The Computer Vision and Geometry Lab of ETH Zurich (Swiss Federal Institute of Technology) might be in this community mostly known for Pixhawk and PX4, but our research focus is in fact 3D reconstruction, which means to create 3D models from 2D images (mostly, but we also use RGB-D cameras).
To reconstruct an object, the user takes a number of images from different viewpoints around the object and the 3D points will be rendered as they have been measured over multiple images, iteratively building the complete 3D model. Use cases include culturage heritage (like the objects shown in the video), building 3D photos / statuettes of your family or even reconstructing a couch (or a heating system) to see the if the furniture fits your living room or the heating appliance fits your basement. 3D reconstructions will become as usual as 2D pictures are today.
The novelty in what we presented now for the first time publicly at the International Conference on Computer Vision in Sydney, Australia lies in that the 3D model is created interactively directly on the phone, allowing the user to intuitively understand if he has acquired enough and the right images from enough viewpoints to create a complete 3D model. The previous state of the art required to take images, upload them to a server and only get a 3D model back many minutes later.

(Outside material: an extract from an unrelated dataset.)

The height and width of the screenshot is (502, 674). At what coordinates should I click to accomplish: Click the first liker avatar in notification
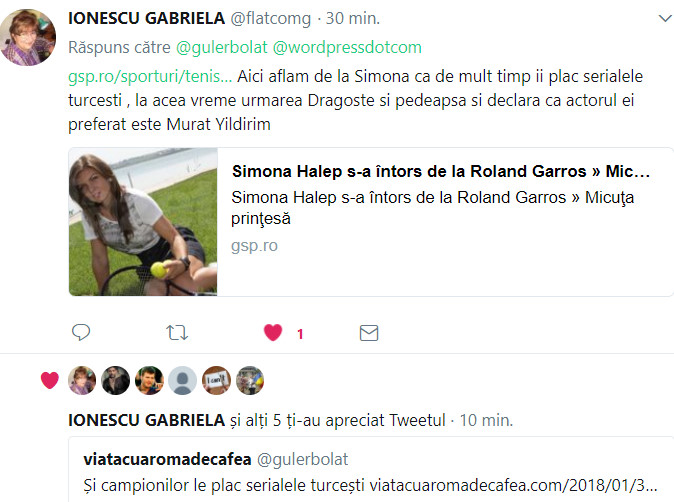click(82, 380)
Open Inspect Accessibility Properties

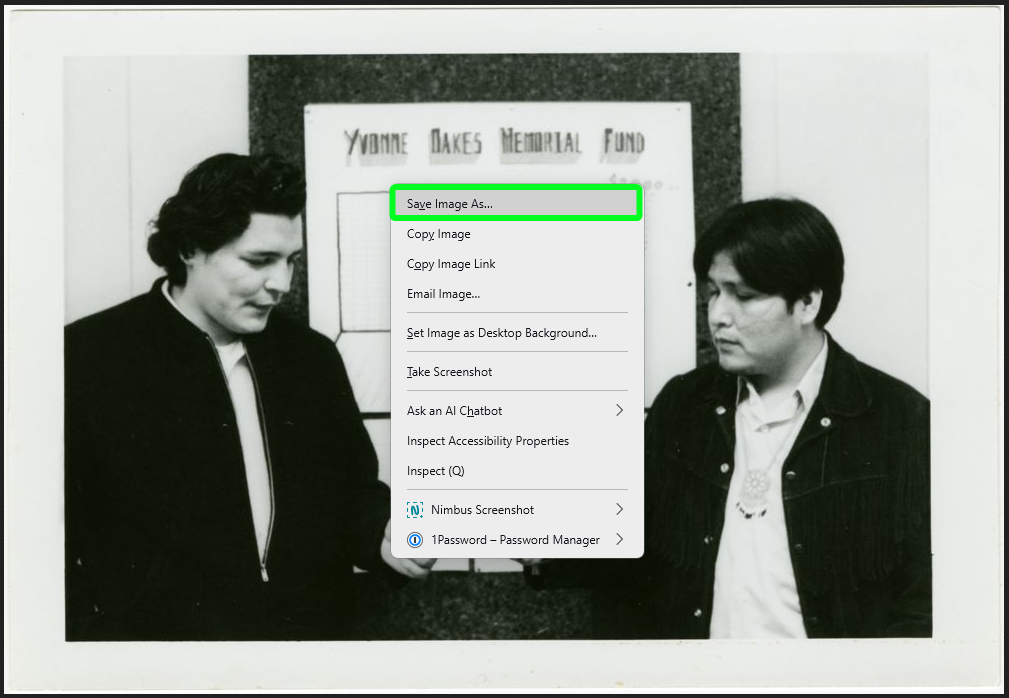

We still can leverage the cloud computing power to refine the model obtained on the phone.
It can be compared to the move from analog to digital photography: A digital camera allows to preview how the image looks while (or shortly after) taking it, as does our approach. The previous state of the art meant to take images and only get the result back later, potentially after having left the scene and not being able to take a better picture or adjust the viewpoint.
These results are highly relevant for sUAS / micro air vehicles, because the processing boards available for these small platforms use the same type of processors as mobile phones. Because our technology also provides camera position feedback (suitable to steer the aircraft without GPS at a rate of 20-50 Hz and ~20-100 ms latency) it can be used to autonomously reconstruct larger objects. While vision based flight has been demonstrated earlier successfully (e.g. by our group or our colleagues from ASL), the results obtained on the mobile phone add a dense 3D point cloud (allowing things like terrain following and autonomous waypoint planning around the object) and add very efficient processing on top. We do plan to leverage both normal cameras and RGB-D cameras as they become available in small form factors.
The app is at this point a technology demo and not available for download. Our intent is however to bring a demo version of it into end-users hands as soon as possible, but we can't provide a date yet.
@Lorenz, that's awesome! Congratulations for all the team.
@Dincer: the huge difference is that it's real time point-cloud generation. Photofly only creates the point cloud by post-processing the images taken.
awesome technology... not new though... years ago i used a similar software called Autodesk Photofly... here is the youtube link of a 3d video i made with PhotoFly:
Incredible. Possibly an example of this.
Gary, you took the words right out of my mouth (NOT, LoL): Great synopsis of the huge difference between this and TOF, thanks for that.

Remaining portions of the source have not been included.